_Source excerpt:_
★ ★ ★ ★ ★

In this case, use the 32-bit behavior and file a Ubuntu and/or GNOME bug
against the 64-bit behavior. I'm running a 64-bit system, and there are
definitely cases where it's a second-class architecture to some maintainers.

Out of curiosity, what's the behavior difference that you're observing?

    
    
      Secondly, I'm hard pressed to actually get an objective answer on the question "what are the major distros/versions" without igniting some kind of flame war.
    

Ubuntu, Fedora, and SUSE are the primary desktop distros. Mandriva is popular
in Europe. In my experience, they are almost identical in terms of running
proprietary software. Arch is also popular, but due to its source-based nature
is mostly for more techy users -- they probably won't mind a bit of work if
your software doesn't work out of the box.

There's a decent list on < <http://distrowatch.com/> >, sorted by popularity,
in right sidebar.

    
    
      Thirdly, how do we select distros/versions/etc without 1) the userbase crying foul for lack of support for their config; and 2) without subdividing an already small market for games?
    

Use the most recent (or most and second-most, if you've got free time). The
market is small, but there's different levels of small; most Linux gamers are
going to be close to the bleeding edge, to take advantage of driver
improvements.

If you're in doubt, run a poll -- ask which distro, version, and graphics card
vendor your customers use. Publish the results. This will serve the dual
purpose of 1) letting you know what to support and 2) giving users an idea of
what configurations are best tested.

    
    
      And our experience is that Linux users are not more forgiving when the app in question has been paid for. Expectations are low when something is free but high when something is not. So we need that work to be justified.

★ ★ ★ ★ ★

_Data provided:_
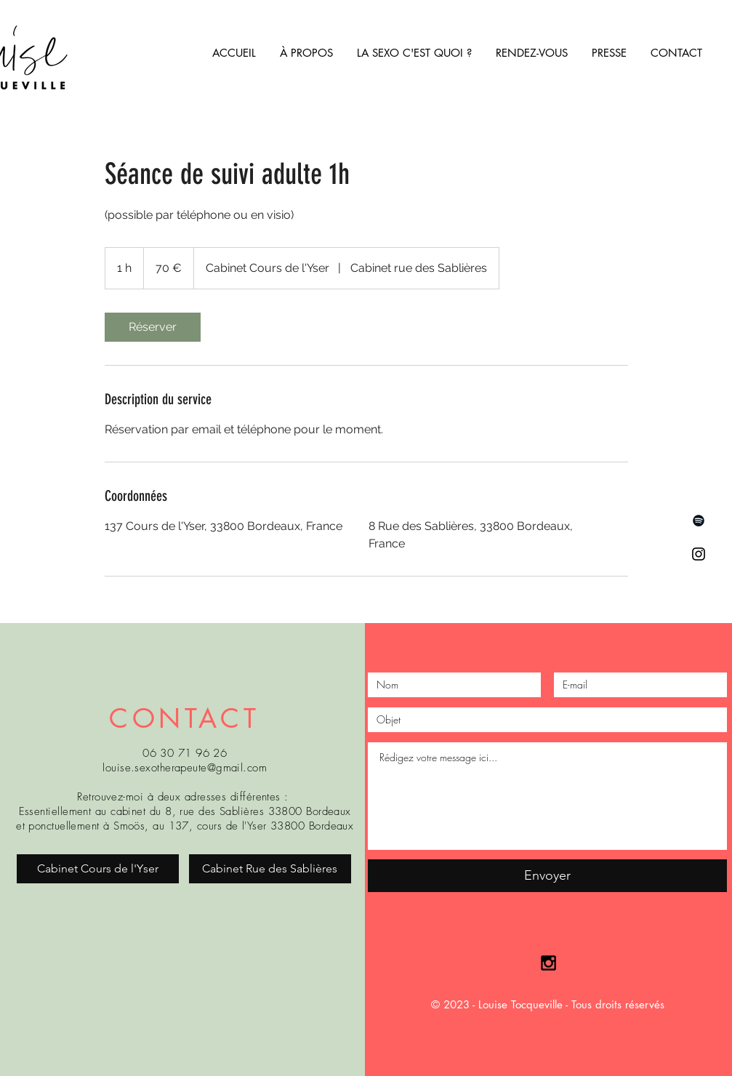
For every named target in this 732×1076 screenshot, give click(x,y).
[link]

★ ★ ★ ★ ★

_Work instructions:_
**1.** In the Linux distribution discussion, which distro is described as popular in Europe?
**2.** Write the next part of the Linux distribution discussion, picking up after its final sentence.

_Answers in order:_
**1.** Mandriva.

**2.**
    

Some users are never forgiving, whether they're in the right or not. However,
potential customers will be influenced by how reasonable other user's
complaints are. "I use Ubuntu 10.04 and your game crashes on startup" is a
legitimate complaint; "I run a four-year old Slackware install, and audio
doesn't work because I replaced ALSA with OSSv4" will just be ignored as a
crank.

------
cicada
I'm not surprised by some of the observations. Windows software, being mainly
closed source, has forced the platform to address compatibility and exotic
configuration problems more thoroughly -- even sometimes to its detriment.
First thought is that if game studios are serious about stepping up OSS
support, a lot of effort could be saved by building a compatibility layer --
DirectX on steroids -- that can be targeted by the devs and left to the
distros to properly support.

Actually, this seems a better idea than I first thought: done properly, it
could also work as a standalone platform for consoles/handhelds, as a browser
plugin for easy web gaming and as an open source flash replacement.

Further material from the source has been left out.